The Spiraling Homestead

Thursday, April 22, 2010

Great Plains Running Out of Water

I have been sounding the alarm about this since I lived in TX - over a decade ago. People there use water like there's no tomorrow to have the grass, flowers and trees they grew up with in the Northern states. I was disgusted by their lack of respect for an exhaustable supply of water, particularly given the state's history during the dust bowl years.
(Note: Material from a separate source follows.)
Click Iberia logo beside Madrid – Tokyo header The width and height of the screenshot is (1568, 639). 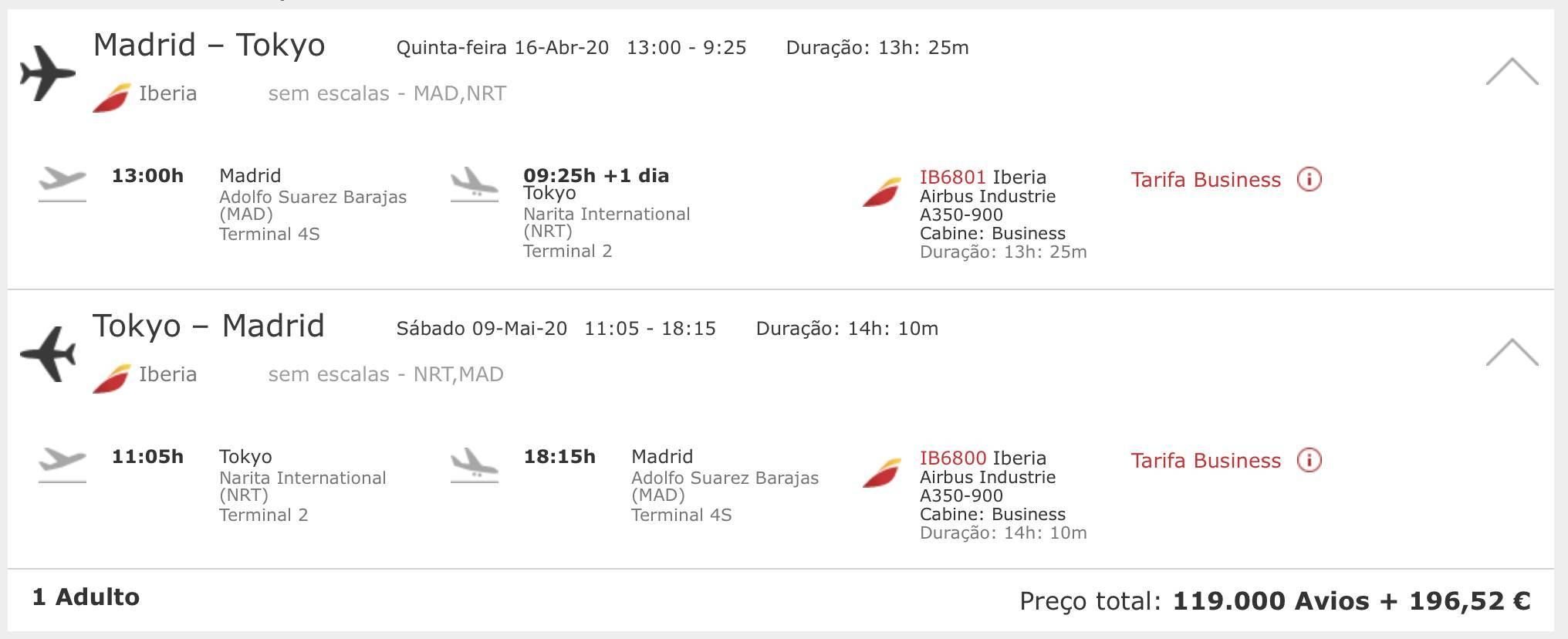click(112, 98)
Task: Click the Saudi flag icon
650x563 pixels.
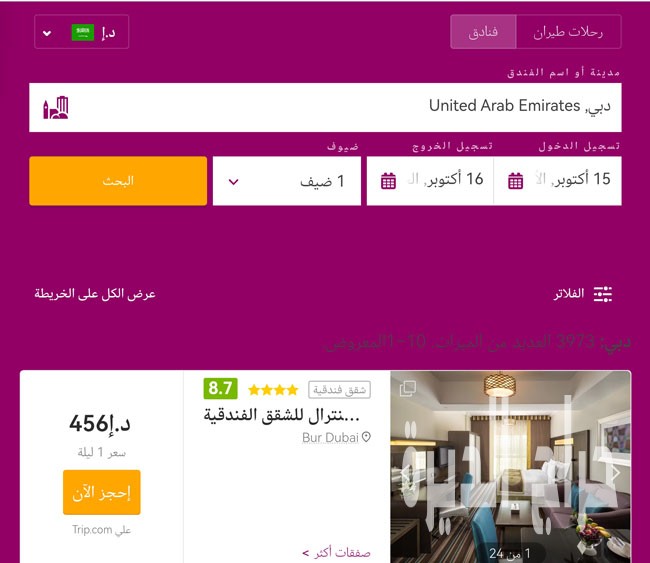Action: pyautogui.click(x=82, y=32)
They need to change the way they irrigate, WHAT they irrigate and how often. This is a massive task that must be successfully accomplished if we, as a nation, are going to continue feeding ourselves.

Excerpts:

People have been warning about the aquifer's depletion for years, but coordinating conservation programs among farmers has proved difficult. Recently, Texas has imposed state controls on the amount of groundwater that farmers can pump, requiring 16 groundwater districts to each provide a target for an acceptable groundwater level in 50 years.

"The magnitude of this is incredible," he continued. "We're talking about, for the last 20 years, 20 percent of the irrigated acreage of this nation is over the Ogallala."

For an idea of what a severe drought could do to the communities of the Great Plains, consider the Dust Bowl of the 1930s, when gigantic "black blizzards" ravaged farms and forced thousands of families to give up their land and try to make a living elsewhere.